Work task: In the material below, how many lines contain the word "checkbox"? The reply must be that number alone.
___
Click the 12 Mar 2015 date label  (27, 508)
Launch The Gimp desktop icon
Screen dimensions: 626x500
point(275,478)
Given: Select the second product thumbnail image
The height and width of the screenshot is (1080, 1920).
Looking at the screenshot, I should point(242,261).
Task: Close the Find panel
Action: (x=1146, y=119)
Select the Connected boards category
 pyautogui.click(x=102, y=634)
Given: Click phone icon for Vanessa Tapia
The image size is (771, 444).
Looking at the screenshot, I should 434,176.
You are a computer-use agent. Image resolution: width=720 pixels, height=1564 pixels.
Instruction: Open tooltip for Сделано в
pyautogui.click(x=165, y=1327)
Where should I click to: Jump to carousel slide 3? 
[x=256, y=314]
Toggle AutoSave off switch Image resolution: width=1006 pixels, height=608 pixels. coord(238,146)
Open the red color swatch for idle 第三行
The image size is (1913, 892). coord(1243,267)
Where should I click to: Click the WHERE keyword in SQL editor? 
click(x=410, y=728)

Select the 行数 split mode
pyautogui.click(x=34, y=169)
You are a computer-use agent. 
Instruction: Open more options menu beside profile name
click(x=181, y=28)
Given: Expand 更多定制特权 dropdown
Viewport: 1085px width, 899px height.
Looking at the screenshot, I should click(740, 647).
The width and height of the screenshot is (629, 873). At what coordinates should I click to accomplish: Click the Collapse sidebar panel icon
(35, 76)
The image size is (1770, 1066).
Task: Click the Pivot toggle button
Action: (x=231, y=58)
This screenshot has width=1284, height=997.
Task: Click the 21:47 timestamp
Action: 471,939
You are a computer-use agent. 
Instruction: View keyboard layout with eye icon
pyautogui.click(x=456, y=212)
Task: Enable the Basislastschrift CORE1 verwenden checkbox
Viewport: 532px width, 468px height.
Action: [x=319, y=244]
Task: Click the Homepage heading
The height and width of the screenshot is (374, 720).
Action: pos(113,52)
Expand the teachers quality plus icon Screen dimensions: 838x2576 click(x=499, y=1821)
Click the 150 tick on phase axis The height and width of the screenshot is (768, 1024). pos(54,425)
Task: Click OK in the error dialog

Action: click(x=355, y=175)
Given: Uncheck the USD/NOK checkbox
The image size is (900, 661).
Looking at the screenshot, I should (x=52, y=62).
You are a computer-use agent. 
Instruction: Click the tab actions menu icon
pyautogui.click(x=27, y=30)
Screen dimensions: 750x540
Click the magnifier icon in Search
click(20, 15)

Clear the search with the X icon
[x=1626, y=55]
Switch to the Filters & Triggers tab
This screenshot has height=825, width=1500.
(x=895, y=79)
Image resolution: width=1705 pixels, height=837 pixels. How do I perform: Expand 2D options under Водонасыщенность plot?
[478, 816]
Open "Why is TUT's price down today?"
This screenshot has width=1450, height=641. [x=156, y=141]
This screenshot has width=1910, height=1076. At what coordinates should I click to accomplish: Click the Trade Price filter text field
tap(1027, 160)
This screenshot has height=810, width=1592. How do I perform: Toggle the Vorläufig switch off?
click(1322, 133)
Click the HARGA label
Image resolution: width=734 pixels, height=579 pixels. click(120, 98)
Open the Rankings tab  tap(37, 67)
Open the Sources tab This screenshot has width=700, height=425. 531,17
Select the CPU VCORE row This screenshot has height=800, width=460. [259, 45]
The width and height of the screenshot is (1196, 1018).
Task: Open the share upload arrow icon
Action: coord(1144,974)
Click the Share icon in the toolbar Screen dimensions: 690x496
___
Exercise output: 2